First Round of 2014 REAP Funding Announced

May 5, 2014  – Today the USDA announced funding for the Rural Energy for America Program (REAP). REAP provides grants and loan guarantees to farmer, ranchers and rural small businesses for a wide range of energy efficiency and renewable energy technologies. You can download the Notice of Funding Availability here

Today’s funding announcement is the first of two rounds of funding to be announced this year. The available funds are from the 2014 Congressional appropriation of $3.5 million and include an additional $24.7 million carried over from previous years for a total of $28.2 million. Later this year, the USDA will release the final REAP rule and announce the mandatory funding from the Farm Bill of $50 million. The ultimate share of this funding between grants and loan guarantees will be determined by public demand.

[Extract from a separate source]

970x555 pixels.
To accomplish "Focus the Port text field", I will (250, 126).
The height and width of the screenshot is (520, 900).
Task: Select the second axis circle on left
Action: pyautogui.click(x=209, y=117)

The USDA application deadlines follow:

Applications involving grants July 7, 2014
Guaranteed loan only applications July 31, 2014

The first step for potential applicants with project plans in hand is to contact the USDA Rural Development state energy coordinator. It is important to work with these staff, who can help applicants through the application process. However it is important to connect with your energy coordinator early in the process –and well in advance of deadlines — as they become very busy.

Due to changes in the new Farm Bill, there will be no funding for flexible fuel blender pumps or feasibility studies. Due to the late funding notice (after April 1), there will be no funding in 2014 for Energy Audits or Renewable Energy Development Assistance.  Applicants can find further tips at this story.

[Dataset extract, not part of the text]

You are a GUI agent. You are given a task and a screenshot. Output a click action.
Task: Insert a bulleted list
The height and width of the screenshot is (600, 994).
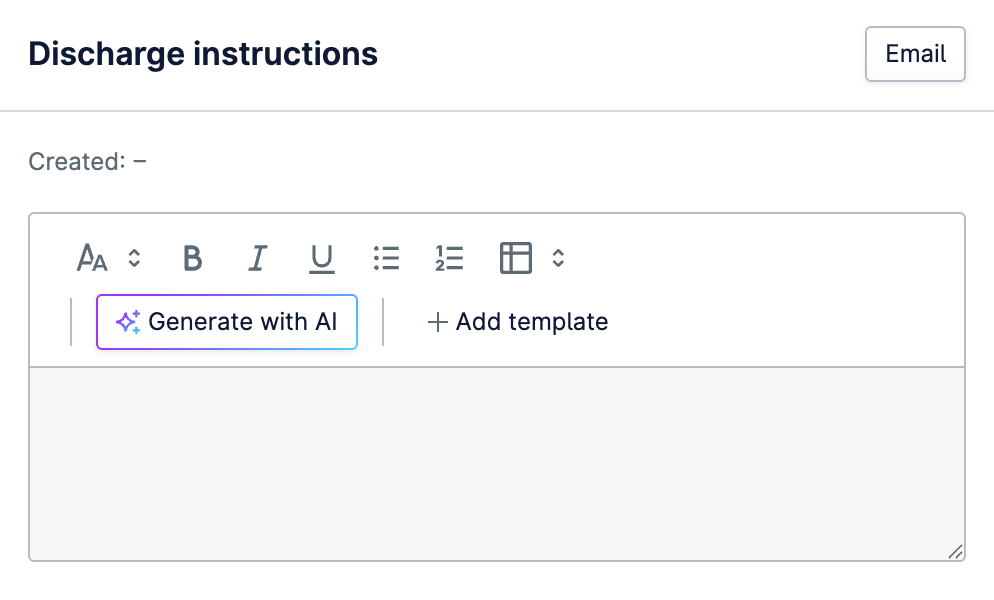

Editorial Note: USDA Continues Loan Guarantee Preference

The funding notice includes a number of regrettable and unneeded preferences for loan guarantees over grants that complicate the program, such as longer timelines and preferred treatment of applications. The USDA’s continuing preference for loan guarantees is quite odd given the well-established disinterest from the public in loan guarantees. Loan guarantees primarily help bankers and actually cost money to the project owner while not lower financing costs. Hopefully, the agency will drop this preference and focus on the program mission.